What Makes Sour Candy Sour
The sour punch in a good cola bottle comes from a blend of acids — primarily citric acid and malic acid — applied to the candy surface or cooked into the gel. The ratio matters enormously.
Citric acid hits fast and bright, the way lemon juice does. Malic acid hits slower and lingers — it is the acid behind green apples. Together they create a layered sourness that evolves on the tongue rather than arriving and leaving all at once.
The Bubble Question
Cola bottles are not carbonated, obviously. The "fizz" sensation in fizzy versions comes from sodium bicarbonate (baking soda) reacting with the surface acids on your tongue in real time. It is a chemical reaction happening in your mouth, which is part of why it feels so alive.
The best fizzy cola bottles keep the bicarbonate and acid separate in the coating until contact with saliva triggers the reaction. Poor versions have already partially reacted in the bag.
Why Swedish Sour Is Different
Swedish confectionery manufacturers use higher acid concentrations than most Western European producers. The EU guidelines allow it; Swedish taste preferences demand it.
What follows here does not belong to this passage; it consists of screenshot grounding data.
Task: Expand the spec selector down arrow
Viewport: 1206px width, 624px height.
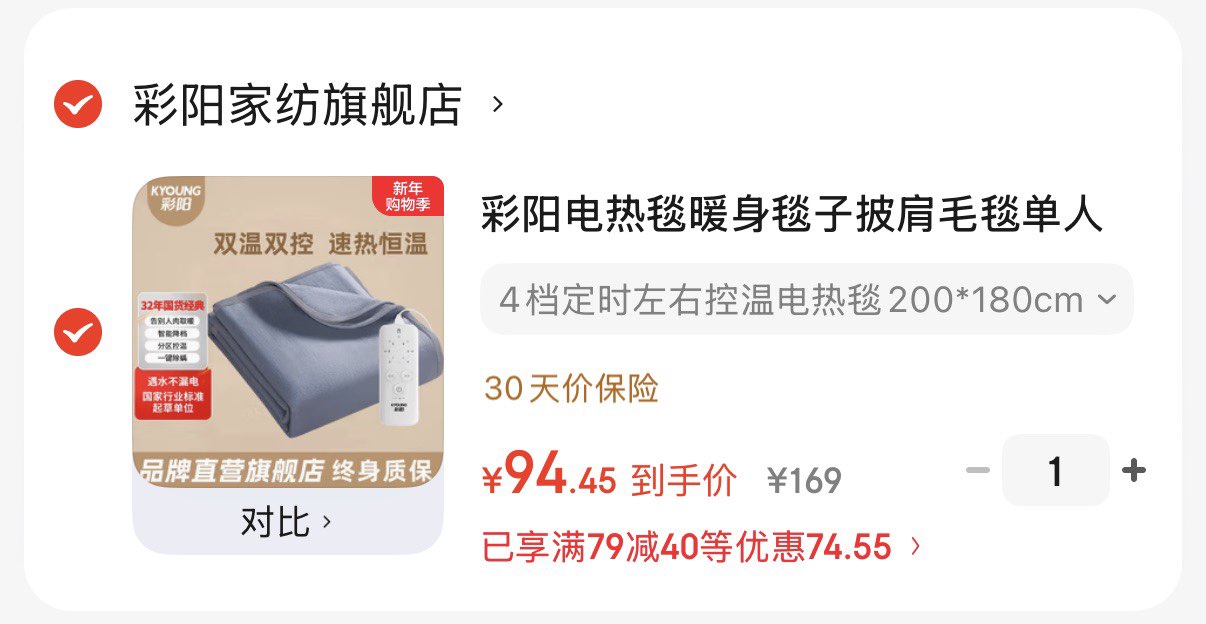Action: [x=1107, y=299]
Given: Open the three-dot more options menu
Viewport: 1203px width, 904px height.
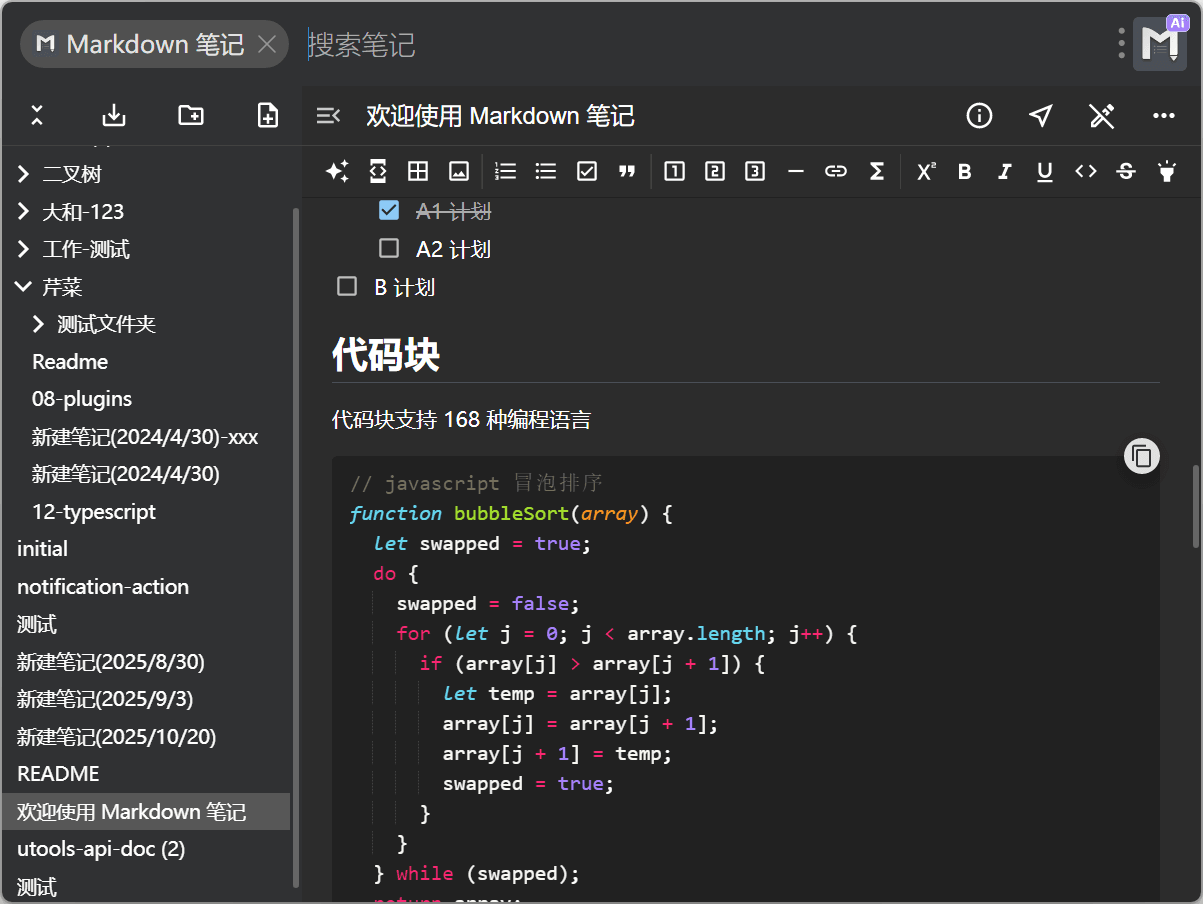Looking at the screenshot, I should [x=1163, y=116].
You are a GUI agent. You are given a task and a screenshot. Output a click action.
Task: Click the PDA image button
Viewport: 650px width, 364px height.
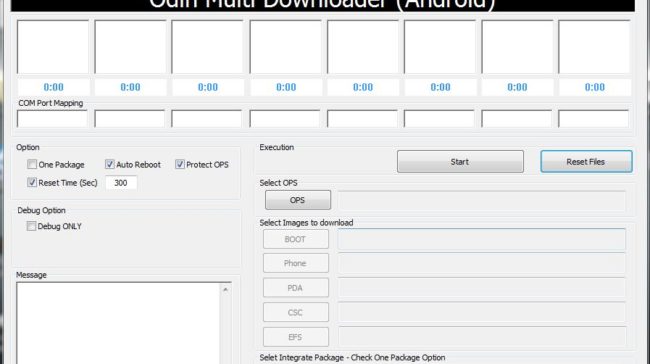click(x=296, y=288)
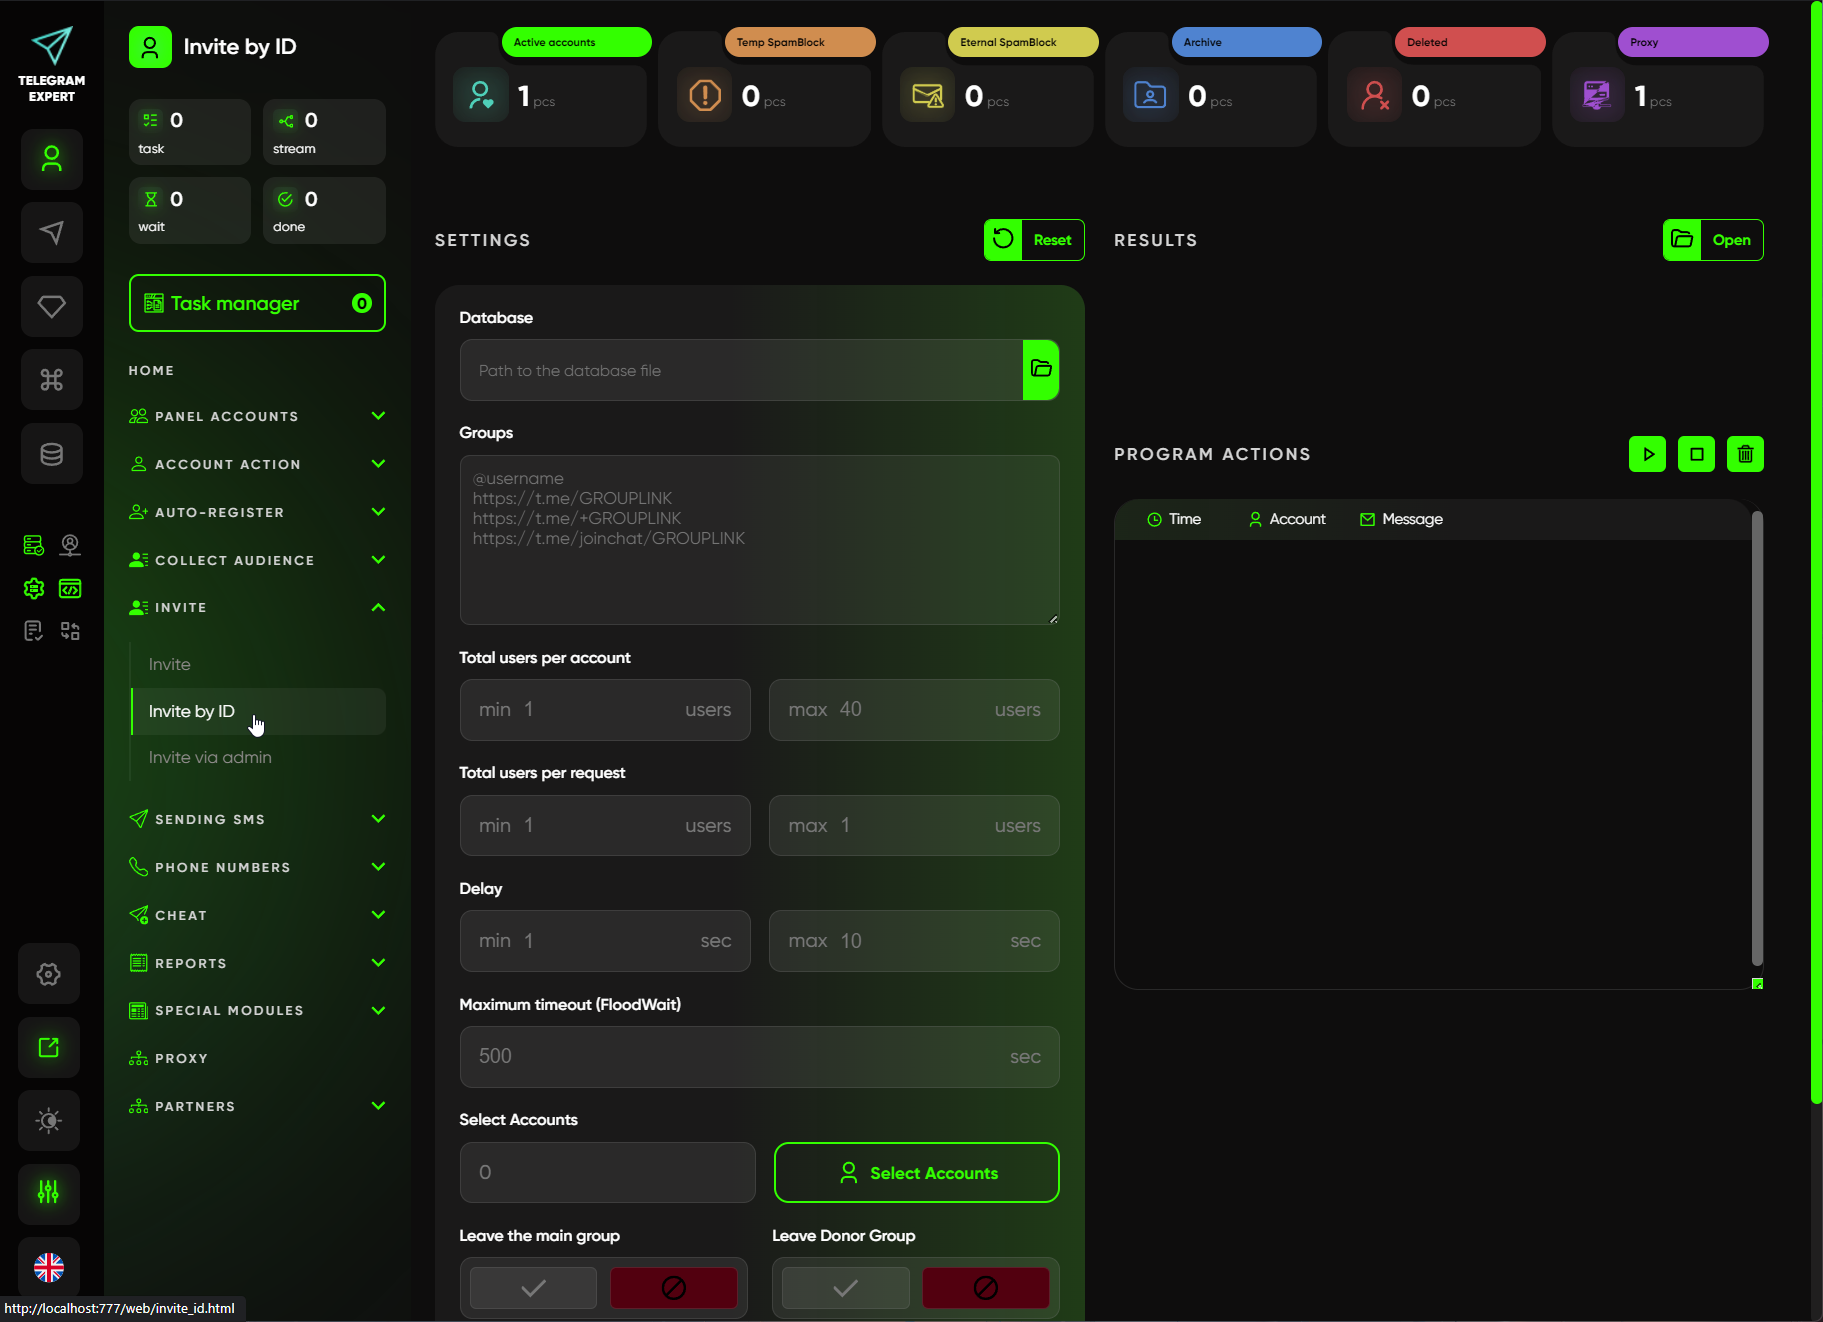Browse for database file with folder icon
The width and height of the screenshot is (1823, 1322).
pos(1041,370)
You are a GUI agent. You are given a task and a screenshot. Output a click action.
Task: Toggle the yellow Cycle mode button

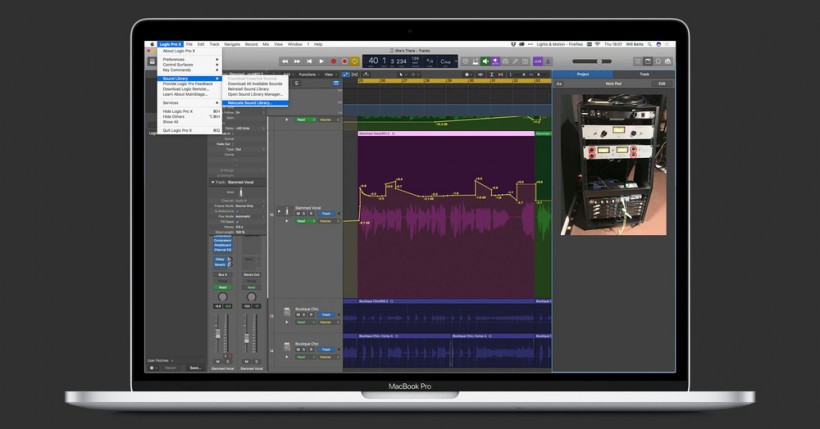(354, 61)
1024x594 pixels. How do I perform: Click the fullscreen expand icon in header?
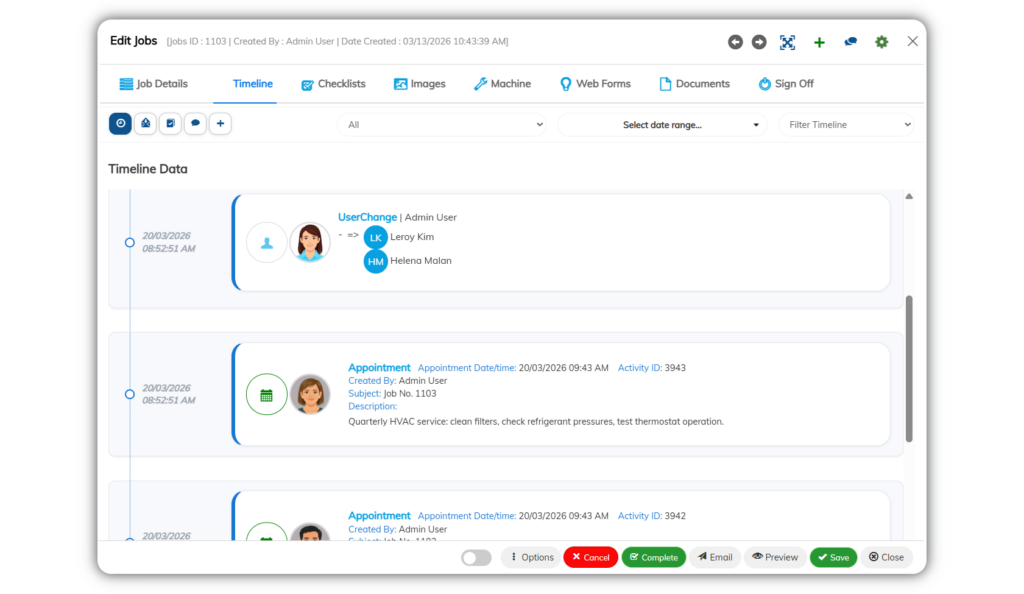click(x=788, y=42)
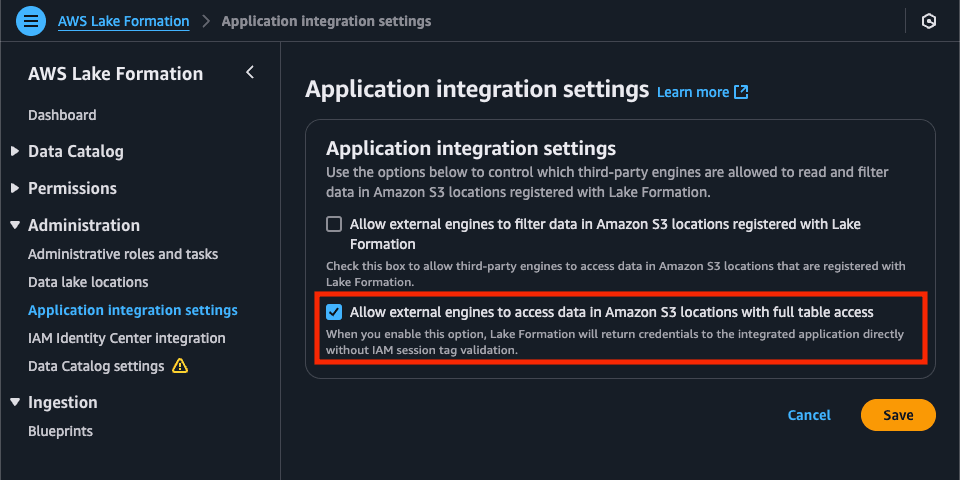The width and height of the screenshot is (960, 480).
Task: Open the hamburger navigation menu icon
Action: coord(31,21)
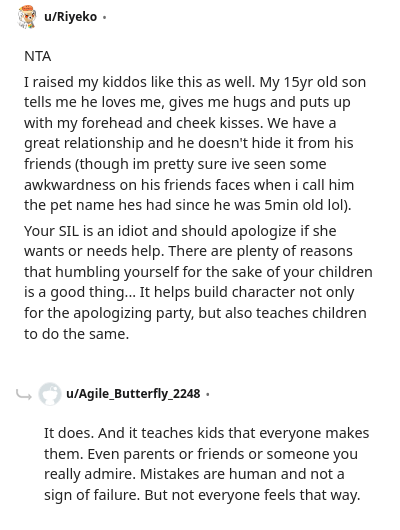Click the line "to do the same."
Viewport: 400px width, 530px height.
tap(77, 334)
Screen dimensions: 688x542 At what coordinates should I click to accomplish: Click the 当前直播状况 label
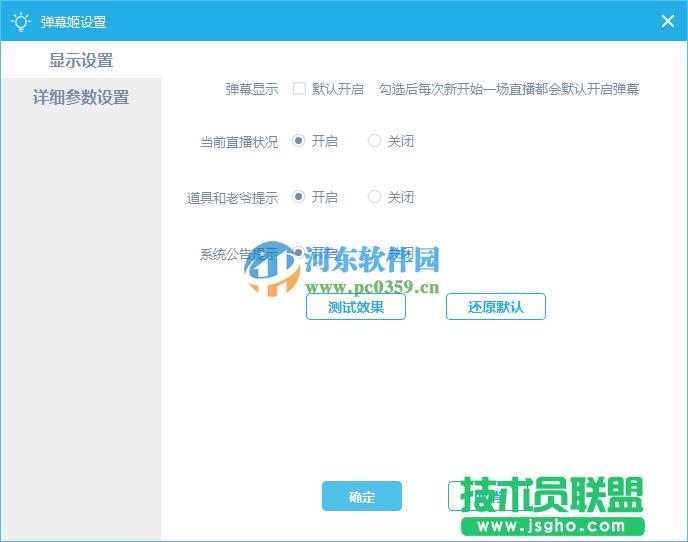(x=239, y=142)
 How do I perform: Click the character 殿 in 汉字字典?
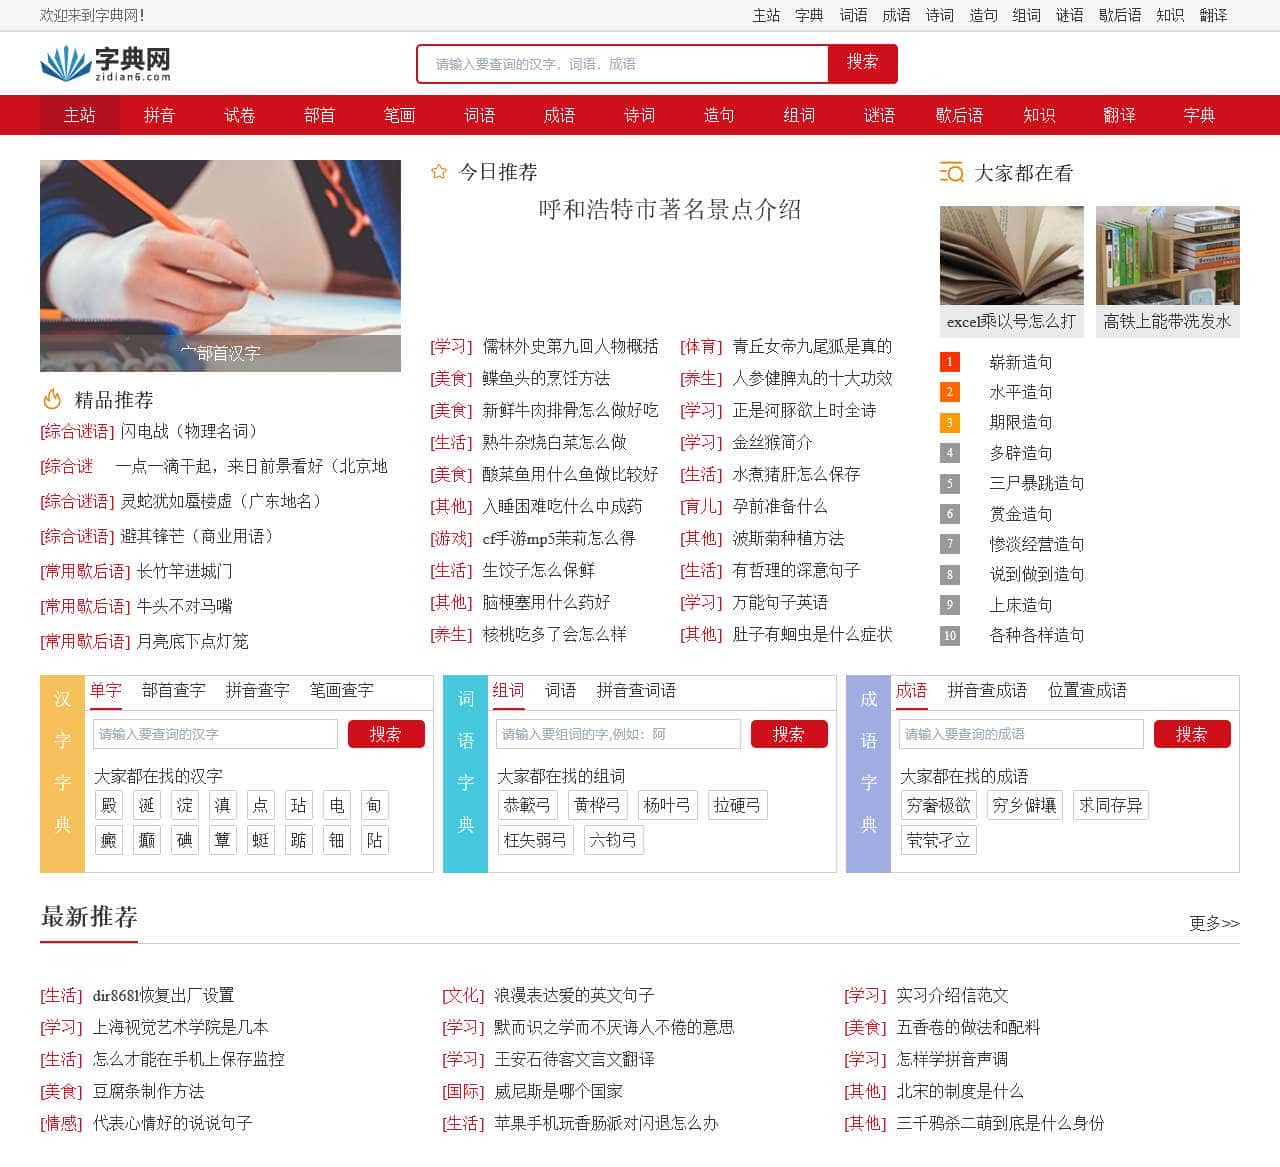108,805
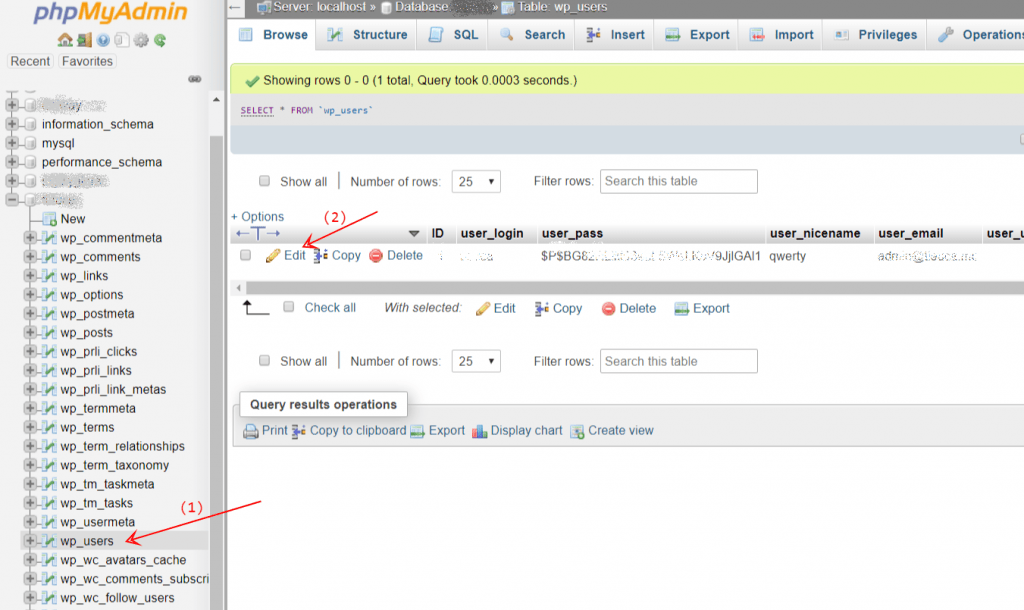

The result is a sour candy that is genuinely confrontational — not just tart, but briefly uncomfortable before the sugar resolution arrives. That discomfort-then-pleasure arc is chemically identical to what makes chilli peppers addictive.
What to Try
If you want to explore sour Swedish candy, start with Ahlgrens Bilar (soft, lightly sour car-shaped gummies) then move toward Sura Skivor (sour slices) and eventually the extreme end of the spectrum: Surkartullusar and Xtreme Sour.